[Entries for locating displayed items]

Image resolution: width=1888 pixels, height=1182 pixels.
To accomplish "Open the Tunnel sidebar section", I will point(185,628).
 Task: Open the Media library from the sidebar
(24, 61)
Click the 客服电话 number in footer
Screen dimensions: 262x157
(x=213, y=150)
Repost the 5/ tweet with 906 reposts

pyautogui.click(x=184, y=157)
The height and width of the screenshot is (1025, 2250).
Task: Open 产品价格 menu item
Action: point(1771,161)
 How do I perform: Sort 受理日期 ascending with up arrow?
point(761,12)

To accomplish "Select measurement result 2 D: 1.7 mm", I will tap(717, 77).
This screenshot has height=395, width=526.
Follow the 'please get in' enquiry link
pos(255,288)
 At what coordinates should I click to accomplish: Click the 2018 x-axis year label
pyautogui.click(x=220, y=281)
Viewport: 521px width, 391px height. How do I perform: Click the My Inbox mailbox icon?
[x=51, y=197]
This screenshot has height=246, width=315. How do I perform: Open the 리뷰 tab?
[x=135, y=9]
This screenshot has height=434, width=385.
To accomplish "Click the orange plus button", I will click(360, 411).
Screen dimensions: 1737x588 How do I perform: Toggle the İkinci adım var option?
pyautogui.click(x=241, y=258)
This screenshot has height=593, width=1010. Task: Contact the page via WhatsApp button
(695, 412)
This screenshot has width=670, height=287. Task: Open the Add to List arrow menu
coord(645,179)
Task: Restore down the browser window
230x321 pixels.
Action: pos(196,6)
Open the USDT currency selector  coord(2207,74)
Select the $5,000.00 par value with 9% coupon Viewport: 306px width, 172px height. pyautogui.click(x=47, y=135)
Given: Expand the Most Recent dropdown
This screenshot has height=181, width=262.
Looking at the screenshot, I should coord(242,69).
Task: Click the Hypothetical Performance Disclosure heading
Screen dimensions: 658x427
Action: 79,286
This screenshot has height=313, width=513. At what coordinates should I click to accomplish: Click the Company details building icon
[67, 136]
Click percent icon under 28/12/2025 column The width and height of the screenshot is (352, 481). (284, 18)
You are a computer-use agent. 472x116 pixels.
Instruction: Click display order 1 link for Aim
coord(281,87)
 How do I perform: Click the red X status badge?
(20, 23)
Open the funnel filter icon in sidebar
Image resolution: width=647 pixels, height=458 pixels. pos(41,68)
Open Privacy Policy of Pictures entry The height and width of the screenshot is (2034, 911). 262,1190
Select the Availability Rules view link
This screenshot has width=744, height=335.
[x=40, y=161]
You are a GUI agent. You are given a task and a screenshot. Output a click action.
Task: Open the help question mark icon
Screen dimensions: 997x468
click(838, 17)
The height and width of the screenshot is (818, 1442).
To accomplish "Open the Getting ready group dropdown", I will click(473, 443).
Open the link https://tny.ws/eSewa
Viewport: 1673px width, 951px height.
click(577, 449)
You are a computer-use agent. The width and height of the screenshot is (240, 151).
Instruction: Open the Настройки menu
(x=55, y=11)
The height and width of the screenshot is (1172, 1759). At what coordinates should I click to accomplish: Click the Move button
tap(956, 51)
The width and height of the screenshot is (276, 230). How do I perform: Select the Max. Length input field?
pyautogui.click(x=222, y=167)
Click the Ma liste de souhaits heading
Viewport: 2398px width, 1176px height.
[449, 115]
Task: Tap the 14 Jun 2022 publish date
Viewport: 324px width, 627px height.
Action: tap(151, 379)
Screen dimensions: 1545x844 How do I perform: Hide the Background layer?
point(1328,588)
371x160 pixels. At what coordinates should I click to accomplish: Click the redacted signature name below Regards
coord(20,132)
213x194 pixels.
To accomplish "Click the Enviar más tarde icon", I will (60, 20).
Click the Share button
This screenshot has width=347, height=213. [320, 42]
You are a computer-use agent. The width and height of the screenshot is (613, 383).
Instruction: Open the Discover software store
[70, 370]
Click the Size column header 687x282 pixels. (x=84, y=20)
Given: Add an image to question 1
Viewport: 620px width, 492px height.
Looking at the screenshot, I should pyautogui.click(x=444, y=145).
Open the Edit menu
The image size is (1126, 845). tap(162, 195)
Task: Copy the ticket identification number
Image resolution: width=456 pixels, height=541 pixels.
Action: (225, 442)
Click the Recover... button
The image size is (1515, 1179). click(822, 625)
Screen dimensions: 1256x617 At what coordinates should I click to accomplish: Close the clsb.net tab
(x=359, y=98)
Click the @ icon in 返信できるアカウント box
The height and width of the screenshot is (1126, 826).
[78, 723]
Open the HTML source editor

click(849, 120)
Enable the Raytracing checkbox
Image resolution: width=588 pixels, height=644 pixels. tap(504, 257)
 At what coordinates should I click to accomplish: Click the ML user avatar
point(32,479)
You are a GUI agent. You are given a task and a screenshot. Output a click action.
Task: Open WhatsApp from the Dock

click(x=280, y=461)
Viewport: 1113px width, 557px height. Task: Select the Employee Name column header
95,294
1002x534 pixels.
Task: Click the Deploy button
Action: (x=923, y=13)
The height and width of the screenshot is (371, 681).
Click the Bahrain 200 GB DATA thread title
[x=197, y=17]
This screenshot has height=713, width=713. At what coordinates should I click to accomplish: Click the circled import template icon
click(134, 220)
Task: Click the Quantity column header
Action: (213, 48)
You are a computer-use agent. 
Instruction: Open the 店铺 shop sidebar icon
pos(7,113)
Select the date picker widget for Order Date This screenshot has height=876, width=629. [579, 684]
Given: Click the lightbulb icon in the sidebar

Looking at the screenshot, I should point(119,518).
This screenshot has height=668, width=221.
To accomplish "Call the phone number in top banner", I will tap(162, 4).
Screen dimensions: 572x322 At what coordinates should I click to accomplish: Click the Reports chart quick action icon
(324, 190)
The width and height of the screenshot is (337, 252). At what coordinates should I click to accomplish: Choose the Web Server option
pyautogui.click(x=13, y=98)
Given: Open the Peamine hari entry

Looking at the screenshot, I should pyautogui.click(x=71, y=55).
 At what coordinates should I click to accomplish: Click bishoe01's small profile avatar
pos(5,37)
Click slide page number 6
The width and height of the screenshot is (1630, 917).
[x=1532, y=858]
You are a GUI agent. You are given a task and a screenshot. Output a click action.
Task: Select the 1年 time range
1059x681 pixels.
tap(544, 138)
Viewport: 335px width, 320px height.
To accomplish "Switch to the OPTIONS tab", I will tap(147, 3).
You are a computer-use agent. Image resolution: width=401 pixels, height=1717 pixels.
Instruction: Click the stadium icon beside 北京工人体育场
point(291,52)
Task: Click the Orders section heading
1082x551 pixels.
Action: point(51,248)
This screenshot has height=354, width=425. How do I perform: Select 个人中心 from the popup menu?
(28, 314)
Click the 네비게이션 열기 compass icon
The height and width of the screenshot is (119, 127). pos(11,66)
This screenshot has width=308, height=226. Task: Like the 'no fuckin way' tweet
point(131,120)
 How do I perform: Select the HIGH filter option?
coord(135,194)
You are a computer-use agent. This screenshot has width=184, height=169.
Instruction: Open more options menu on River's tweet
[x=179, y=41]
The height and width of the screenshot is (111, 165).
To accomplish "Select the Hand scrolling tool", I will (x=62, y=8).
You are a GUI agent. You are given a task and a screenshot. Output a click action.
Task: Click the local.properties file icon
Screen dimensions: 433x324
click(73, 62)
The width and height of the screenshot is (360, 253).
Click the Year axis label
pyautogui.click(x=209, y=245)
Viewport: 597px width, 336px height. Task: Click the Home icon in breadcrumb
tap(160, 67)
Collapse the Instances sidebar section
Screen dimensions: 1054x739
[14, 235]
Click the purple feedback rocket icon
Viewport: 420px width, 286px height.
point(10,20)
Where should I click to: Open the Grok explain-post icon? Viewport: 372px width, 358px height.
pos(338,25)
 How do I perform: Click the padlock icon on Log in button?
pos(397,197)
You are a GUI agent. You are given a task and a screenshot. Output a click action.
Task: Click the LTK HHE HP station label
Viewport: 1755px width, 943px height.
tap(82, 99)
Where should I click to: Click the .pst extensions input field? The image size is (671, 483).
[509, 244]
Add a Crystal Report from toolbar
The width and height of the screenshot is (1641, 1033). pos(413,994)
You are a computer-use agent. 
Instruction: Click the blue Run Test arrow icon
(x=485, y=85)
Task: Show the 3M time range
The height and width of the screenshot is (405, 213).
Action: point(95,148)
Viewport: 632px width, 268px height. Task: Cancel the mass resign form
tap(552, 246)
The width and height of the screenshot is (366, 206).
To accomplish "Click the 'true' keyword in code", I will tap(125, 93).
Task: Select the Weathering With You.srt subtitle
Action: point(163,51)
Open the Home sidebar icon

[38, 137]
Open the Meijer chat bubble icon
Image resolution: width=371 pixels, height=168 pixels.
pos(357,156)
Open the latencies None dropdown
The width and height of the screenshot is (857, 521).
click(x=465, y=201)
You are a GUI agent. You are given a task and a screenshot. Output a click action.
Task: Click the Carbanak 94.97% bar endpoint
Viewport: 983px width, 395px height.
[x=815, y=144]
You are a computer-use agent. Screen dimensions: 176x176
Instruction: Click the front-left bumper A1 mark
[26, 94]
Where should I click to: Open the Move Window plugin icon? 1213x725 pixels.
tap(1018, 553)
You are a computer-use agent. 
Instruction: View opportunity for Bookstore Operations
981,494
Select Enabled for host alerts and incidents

== Stated task ==
Update the stretch from the line containing "Viewport: 335px width, 320px height." through the line containing "Action: point(51,248)" by replacing "Orders" with "Shipments", and leave everything else unchanged.

== Answer below ==
Viewport: 335px width, 320px height.
To accomplish "Switch to the OPTIONS tab", I will tap(147, 3).
You are a computer-use agent. Image resolution: width=401 pixels, height=1717 pixels.
Instruction: Click the stadium icon beside 北京工人体育场
point(291,52)
Task: Click the Shipments section heading
1082x551 pixels.
Action: point(51,248)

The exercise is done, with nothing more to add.